What would your customers need to make them want to pay for it ?

greysteil · 8 months ago
I think most of the people who sign up for email alerts would never pay. Lots of them are indie hackers or folks with a side project - I've been there, and know how price sensitive those communities are. I'd rather they use the service for free than not at all - I get valuable feedback from that, a marketing boost if they tell others about it, and the validation of having built something other people use.

I do have a paid plan for people who want Slack notifications, and I think those folks ought to be happy to pay. My hope is that I'll eventually get a few paid signups and that those will cover the costs of the service (which are minimal).

I know I lose a bit of revenue with the above approach, but it's a tradeoff I'm happy to make.

clueless · 8 months ago
how do you get real time acsess to reddit posts?
greysteil · 8 months ago
Through the API - in particular the info endpoint[1], combined with the fact that Reddit IDs are base36 encoded sequentially increasing integers[2]. You can get 100 objects at a time, so if you make ~3 requests a second it's enough to get all of the new posts and comments.

[1] https://www.reddit.com/dev/api/#GET_api_info

[2] https://www.reddit.com/dev/api/#fullnames

qwikhost · 8 months ago
How do you get realtime data from Reddit?
qwikhost · 8 months ago
How do you get realtime data from LinkedIn?

» **What you need to do**
Can you quote the forum thread between "[2] https://www.reddit.com/dev/api/#fullnames" and "data from LinkedIn?", inclusive? The material has no connection to the forum thread.

» **Raw data**
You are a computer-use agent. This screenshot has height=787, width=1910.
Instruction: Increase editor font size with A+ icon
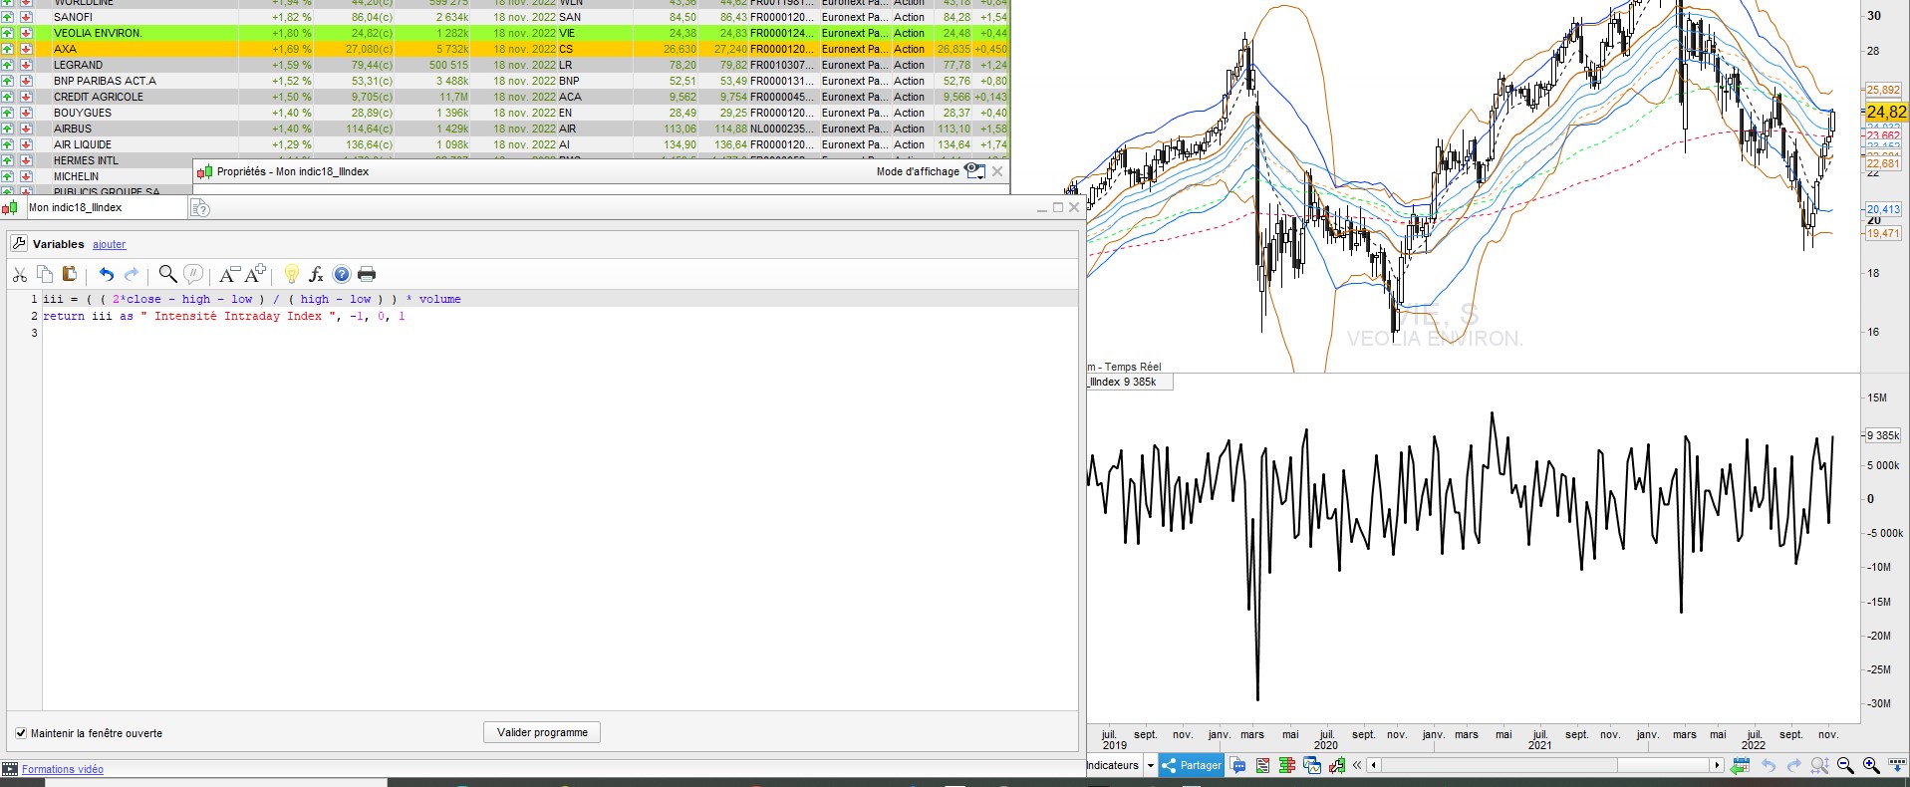pos(255,274)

» **Output for this exercise**
[2] https://www.reddit.com/dev/api/#fullnames

qwikhost · 8 months ago
How do you get realtime data from Reddit?
qwikhost · 8 months ago
How do you get realtime data from LinkedIn?